Insurance1 min read·Edition #12

Physician distrust of insurers blocking instantaneous prior authorization adoption, CMS chief says

CMS Administrator Mehmet Oz stated that physician distrust of insurers is a primary barrier to widespread adoption of real-time (instantaneous) prior authorization technology, despite years of regulatory push toward automation.

This is a candid acknowledgment of a fundamental market failure in healthcare operations. Prior authorization has become a critical pain point for practices: an average prior auth request takes 7-10 business days to resolve, consuming staff time and delaying patient care. CMS and industry groups have invested heavily in promoting instant PA systems (electronic data interchange that returns approvals in minutes), but adoption remains fragmented. Oz's statement reveals why: physicians don't trust insurer AI/algorithms to make clinical decisions faster than current manual review, because insurers have a financial incentive to deny claims. Without transparency into insurer decision logic and historical performance data on denial accuracy, physicians view instant PA as shifting risk to patients through faster denials.

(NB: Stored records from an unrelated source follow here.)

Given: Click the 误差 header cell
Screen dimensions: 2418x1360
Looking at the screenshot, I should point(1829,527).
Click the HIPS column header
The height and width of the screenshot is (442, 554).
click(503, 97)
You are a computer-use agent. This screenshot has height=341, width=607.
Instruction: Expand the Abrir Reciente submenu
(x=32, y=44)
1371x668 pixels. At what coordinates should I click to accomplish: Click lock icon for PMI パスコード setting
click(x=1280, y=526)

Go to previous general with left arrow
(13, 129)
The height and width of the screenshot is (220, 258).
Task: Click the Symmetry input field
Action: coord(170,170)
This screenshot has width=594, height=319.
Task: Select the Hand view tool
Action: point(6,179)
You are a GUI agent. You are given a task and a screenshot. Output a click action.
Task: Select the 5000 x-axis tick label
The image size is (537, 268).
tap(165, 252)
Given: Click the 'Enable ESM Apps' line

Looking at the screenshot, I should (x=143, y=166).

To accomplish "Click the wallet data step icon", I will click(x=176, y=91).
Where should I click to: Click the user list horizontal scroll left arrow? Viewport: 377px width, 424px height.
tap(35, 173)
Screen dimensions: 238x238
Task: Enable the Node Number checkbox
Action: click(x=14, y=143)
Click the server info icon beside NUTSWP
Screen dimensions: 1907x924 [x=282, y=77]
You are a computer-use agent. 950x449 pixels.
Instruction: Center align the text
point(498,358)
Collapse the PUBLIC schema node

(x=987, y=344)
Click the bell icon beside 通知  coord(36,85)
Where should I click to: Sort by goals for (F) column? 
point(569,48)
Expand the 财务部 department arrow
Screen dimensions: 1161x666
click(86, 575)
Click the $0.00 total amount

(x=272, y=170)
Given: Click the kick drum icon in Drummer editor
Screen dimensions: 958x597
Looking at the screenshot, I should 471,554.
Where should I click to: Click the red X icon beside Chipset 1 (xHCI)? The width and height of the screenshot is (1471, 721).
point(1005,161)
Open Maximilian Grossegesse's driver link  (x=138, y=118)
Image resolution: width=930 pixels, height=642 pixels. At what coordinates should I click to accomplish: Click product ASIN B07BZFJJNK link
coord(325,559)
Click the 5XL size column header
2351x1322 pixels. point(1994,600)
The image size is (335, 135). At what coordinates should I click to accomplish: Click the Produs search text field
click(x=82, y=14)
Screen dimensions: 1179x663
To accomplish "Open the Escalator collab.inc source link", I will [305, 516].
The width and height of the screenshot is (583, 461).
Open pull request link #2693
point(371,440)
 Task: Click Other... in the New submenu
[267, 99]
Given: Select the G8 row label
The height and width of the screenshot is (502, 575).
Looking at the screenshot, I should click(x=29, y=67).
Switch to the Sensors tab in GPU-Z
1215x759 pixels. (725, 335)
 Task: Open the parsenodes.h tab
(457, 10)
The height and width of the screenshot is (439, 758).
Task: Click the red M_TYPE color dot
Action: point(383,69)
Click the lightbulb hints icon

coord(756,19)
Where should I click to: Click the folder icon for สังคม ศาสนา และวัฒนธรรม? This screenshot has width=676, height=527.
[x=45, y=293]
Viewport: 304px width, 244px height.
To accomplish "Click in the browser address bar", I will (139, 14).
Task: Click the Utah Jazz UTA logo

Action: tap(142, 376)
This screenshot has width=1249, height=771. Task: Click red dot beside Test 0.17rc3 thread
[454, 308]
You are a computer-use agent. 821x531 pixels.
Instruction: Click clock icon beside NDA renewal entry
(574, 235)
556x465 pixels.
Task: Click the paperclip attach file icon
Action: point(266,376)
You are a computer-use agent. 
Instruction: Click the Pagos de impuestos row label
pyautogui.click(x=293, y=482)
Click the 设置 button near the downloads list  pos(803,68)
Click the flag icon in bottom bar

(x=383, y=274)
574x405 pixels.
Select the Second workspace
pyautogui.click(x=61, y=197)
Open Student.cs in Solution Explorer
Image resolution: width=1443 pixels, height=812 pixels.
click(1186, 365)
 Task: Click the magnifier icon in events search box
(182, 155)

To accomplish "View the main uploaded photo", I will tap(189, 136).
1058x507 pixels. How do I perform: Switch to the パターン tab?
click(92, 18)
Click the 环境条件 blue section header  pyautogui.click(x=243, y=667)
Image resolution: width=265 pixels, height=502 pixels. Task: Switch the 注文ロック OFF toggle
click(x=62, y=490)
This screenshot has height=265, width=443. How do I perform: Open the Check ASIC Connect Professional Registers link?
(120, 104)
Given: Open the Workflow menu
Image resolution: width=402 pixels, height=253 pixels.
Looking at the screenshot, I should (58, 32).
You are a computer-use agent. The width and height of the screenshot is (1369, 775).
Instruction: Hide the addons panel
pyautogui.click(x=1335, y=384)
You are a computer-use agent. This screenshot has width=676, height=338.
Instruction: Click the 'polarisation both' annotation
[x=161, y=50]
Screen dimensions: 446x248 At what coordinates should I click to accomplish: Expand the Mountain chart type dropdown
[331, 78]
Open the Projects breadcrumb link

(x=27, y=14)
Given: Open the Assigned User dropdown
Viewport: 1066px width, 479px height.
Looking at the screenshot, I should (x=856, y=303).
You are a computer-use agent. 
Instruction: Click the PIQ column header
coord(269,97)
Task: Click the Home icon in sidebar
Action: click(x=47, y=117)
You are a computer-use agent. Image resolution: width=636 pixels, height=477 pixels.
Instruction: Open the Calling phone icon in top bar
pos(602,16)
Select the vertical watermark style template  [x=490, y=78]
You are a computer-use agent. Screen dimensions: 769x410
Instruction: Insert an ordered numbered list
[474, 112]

The problem is structural, not technological—the tech exists, but the trust doesn't.

For practice owners and DSOs, this underscores that instant PA adoption will remain slow without regulatory intervention forcing transparency and accountability from payers. In the interim, practices should continue investing in PA staff and revenue cycle systems that can handle current turnaround times and should push back on any insurer claims that "instant PA" capability exists when implementation remains manual. More strategically, practices should advocate for CMS regulation requiring payers to disclose instant PA denial rates, appeals success rates, and algorithmic criteria—data that could rebuild physician confidence. Expect CMS to move toward mandated transparency rules in 2026-2027, which will accelerate adoption once trust gaps are addressed through reporting and oversight.

What to watch: CMS rulemaking activity over the next 12 months targeting PA transparency, particularly any proposed regulations requiring payers to disclose denial rates and decision criteria for instant PA systems.